--- start ---

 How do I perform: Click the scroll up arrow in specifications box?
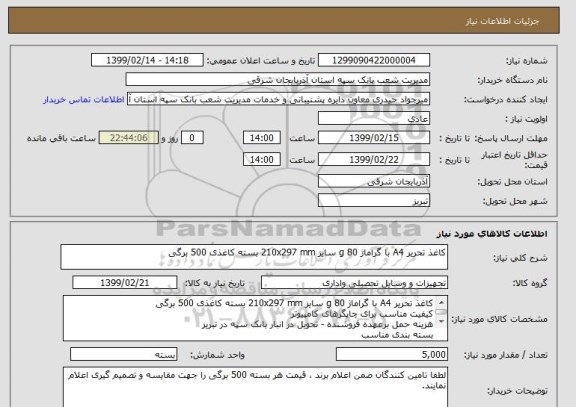coord(441,303)
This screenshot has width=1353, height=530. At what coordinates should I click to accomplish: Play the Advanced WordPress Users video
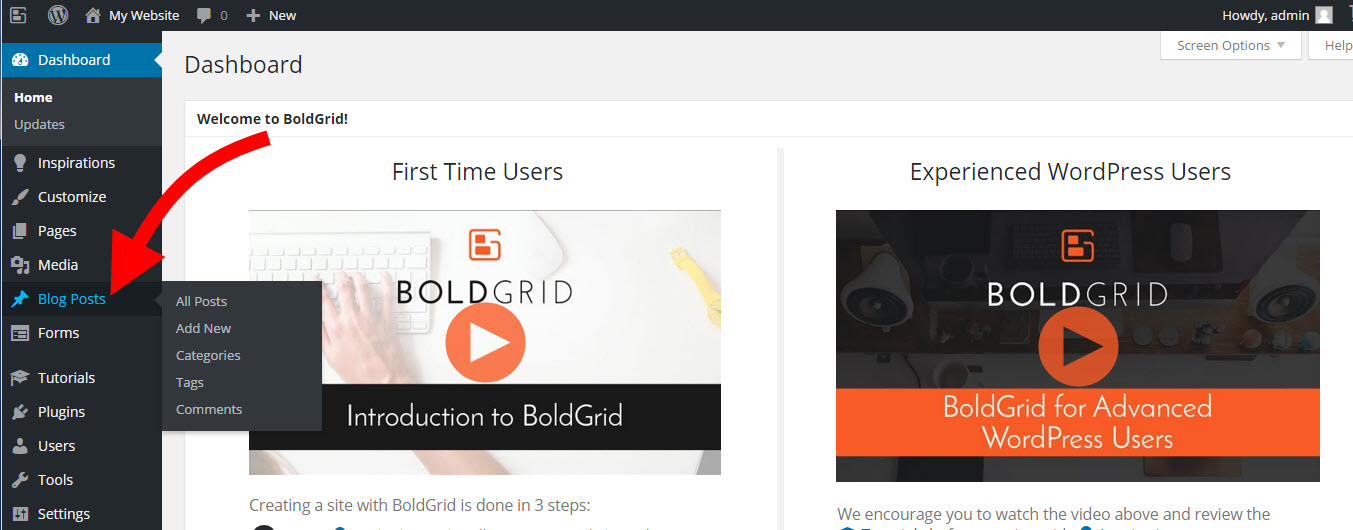(1077, 346)
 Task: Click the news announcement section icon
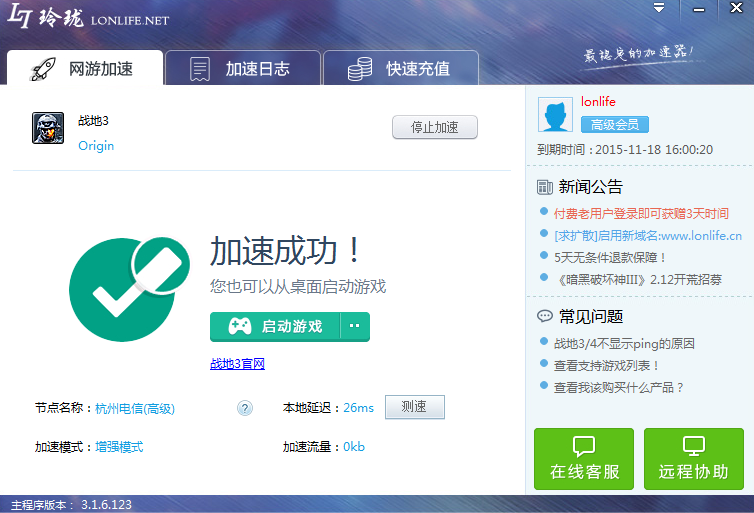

--- end ---

What you have to do = Put each line of the data above into a JSON list of strings, starting at the first line and ending at the line with "(1077, 346)". Skip blank lines and leave out the pictures.

Exercise output =
[
  " How do I perform: Click the scroll up arrow in specifications box?",
  "coord(441,303)",
  "This screenshot has width=1353, height=530. At what coordinates should I click to accomplish: Play the Advanced WordPress Users video",
  "(1077, 346)"
]